→ Activity
Below are the records. List every line holding the word "height".

→ Supplied material
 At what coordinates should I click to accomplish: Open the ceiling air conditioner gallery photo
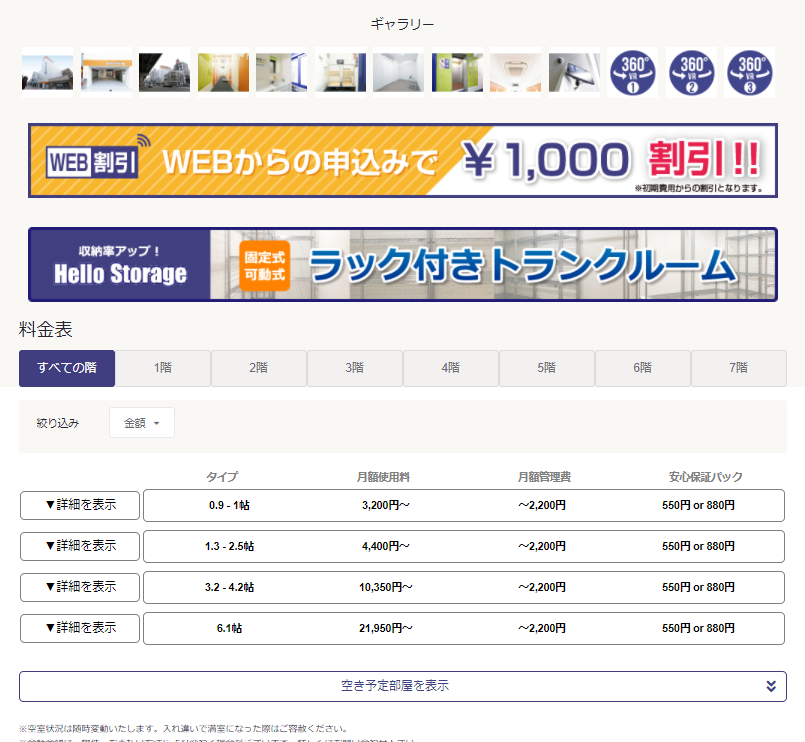515,72
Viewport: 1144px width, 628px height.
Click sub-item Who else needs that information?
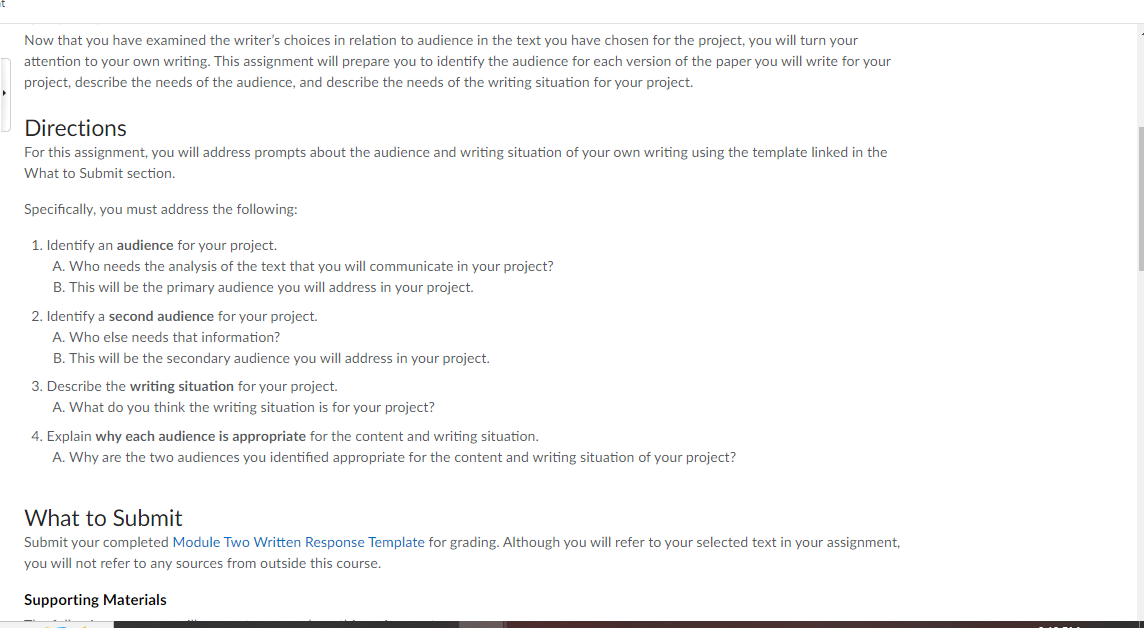[166, 338]
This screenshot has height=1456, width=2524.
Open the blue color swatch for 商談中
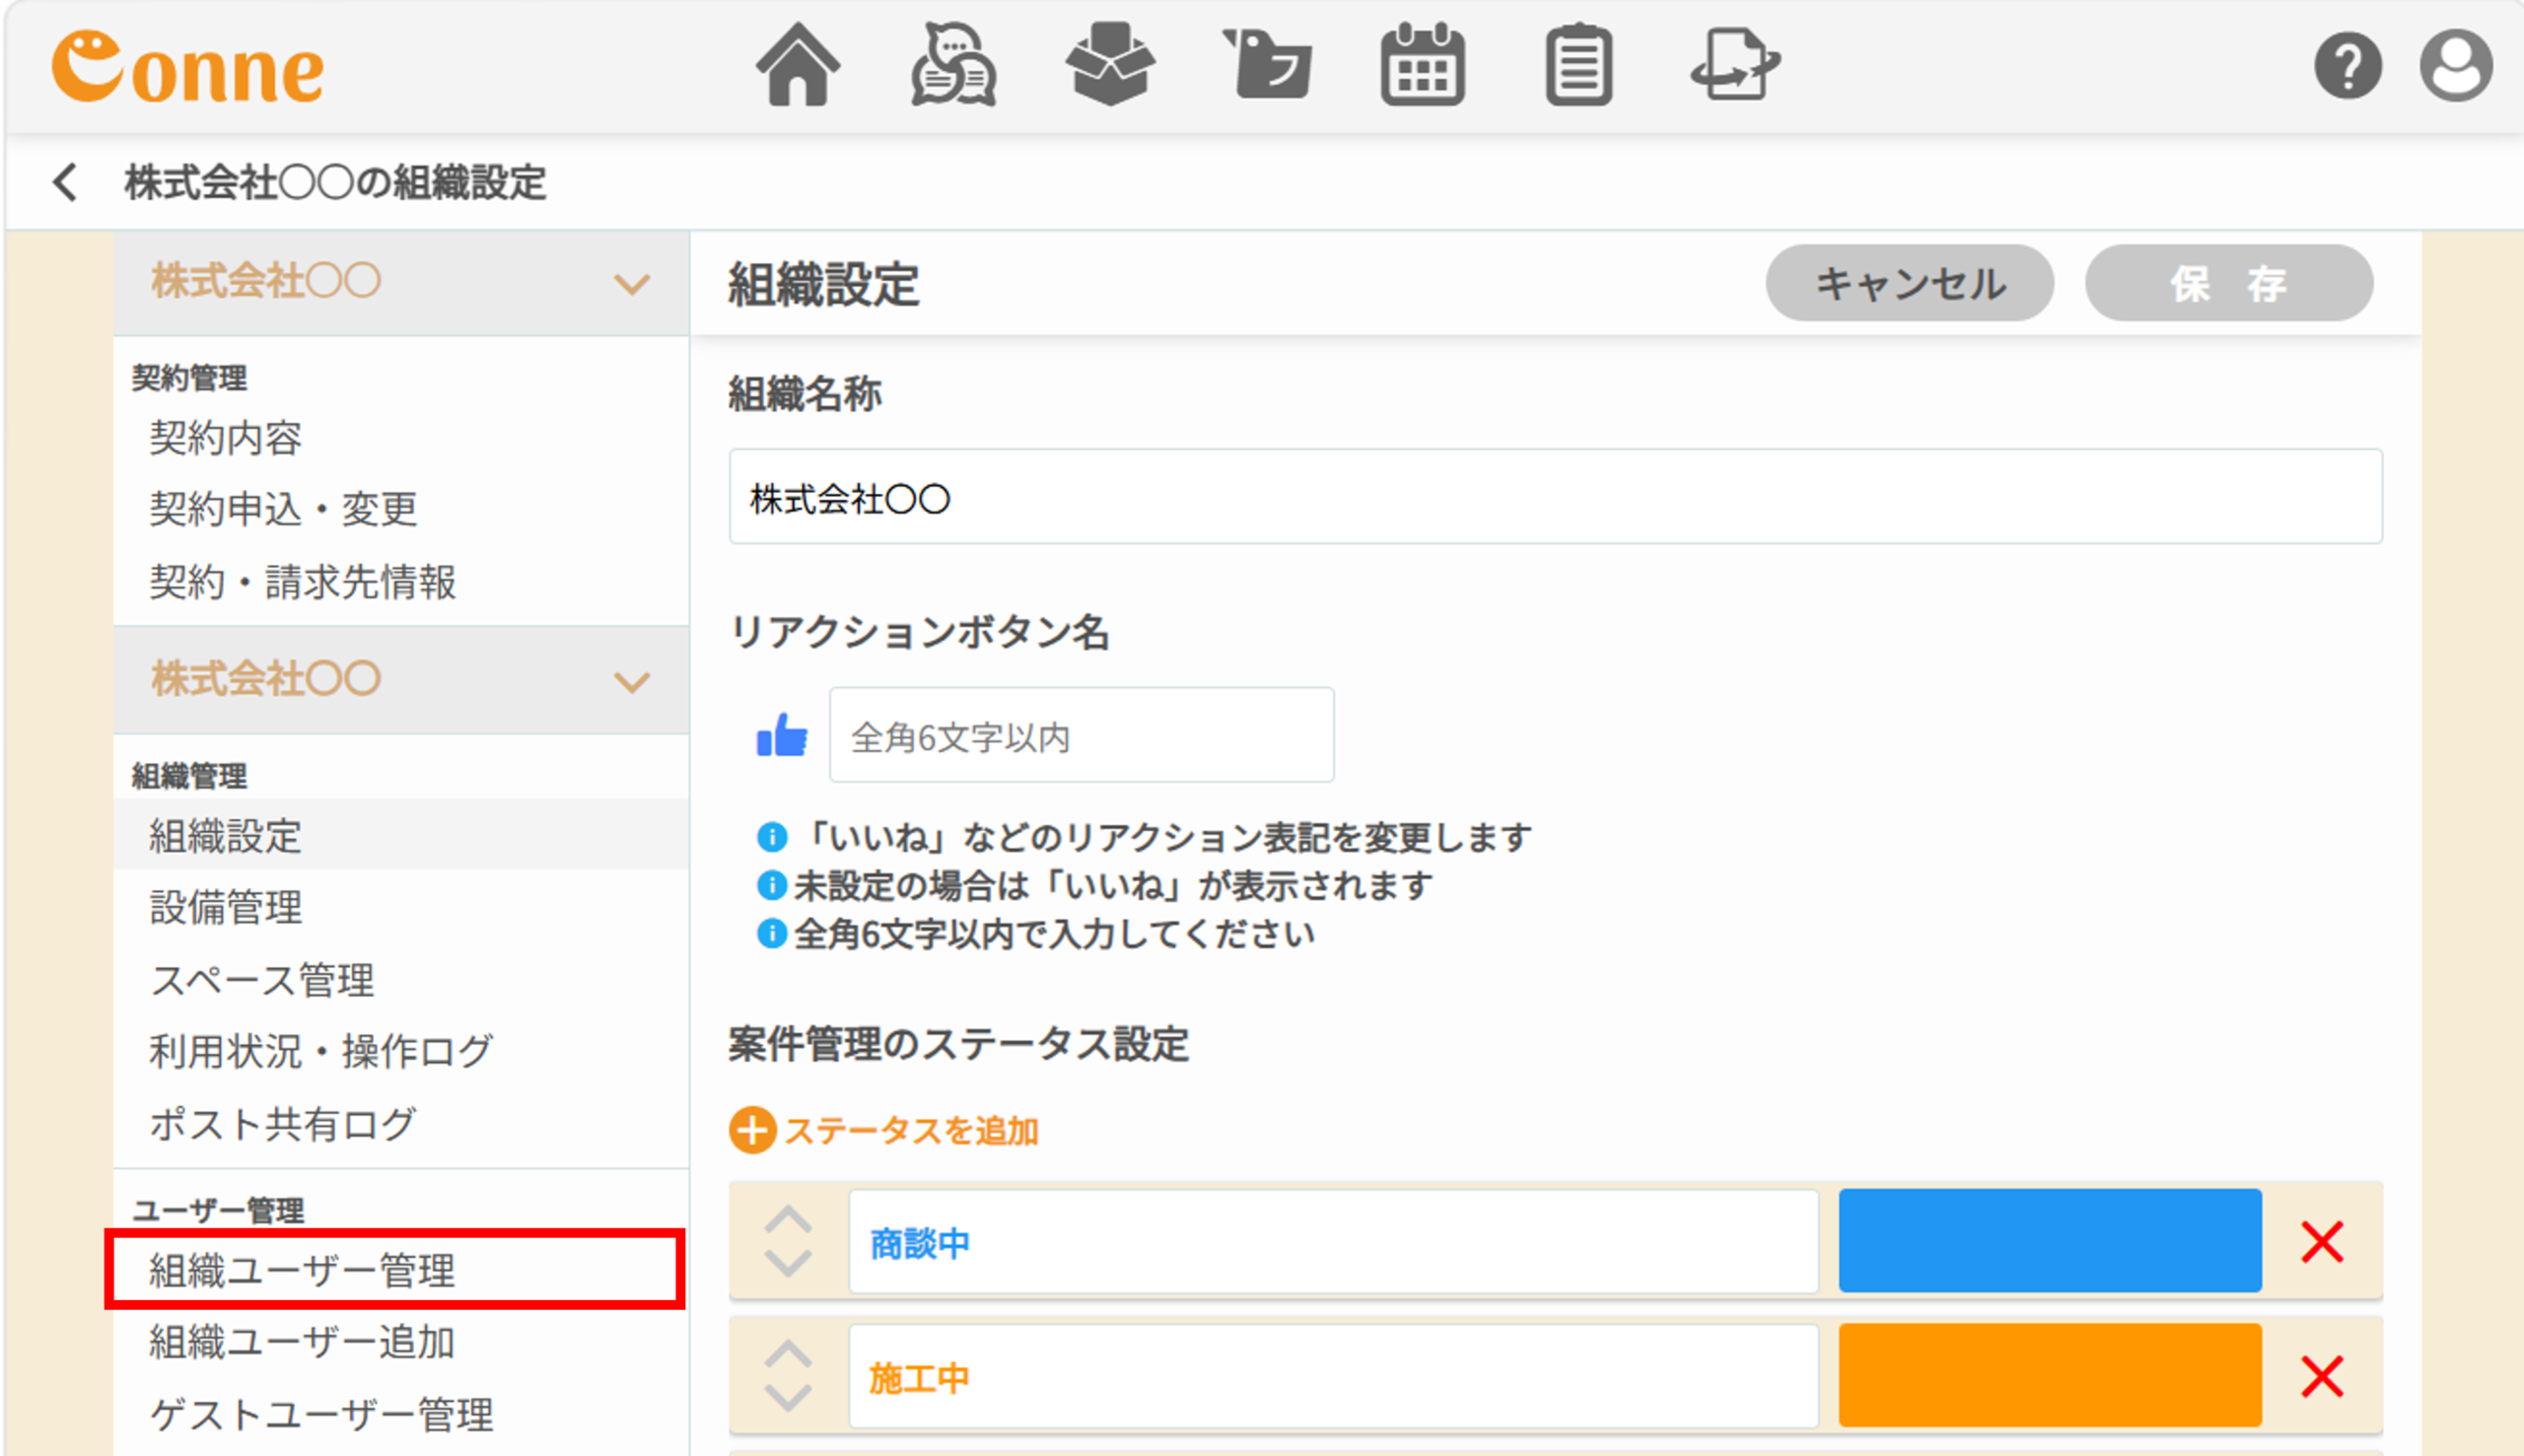[x=2050, y=1241]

→ Answer to the exercise
Viewport: 1144px width, 628px height.
This screenshot has height=1456, width=2524.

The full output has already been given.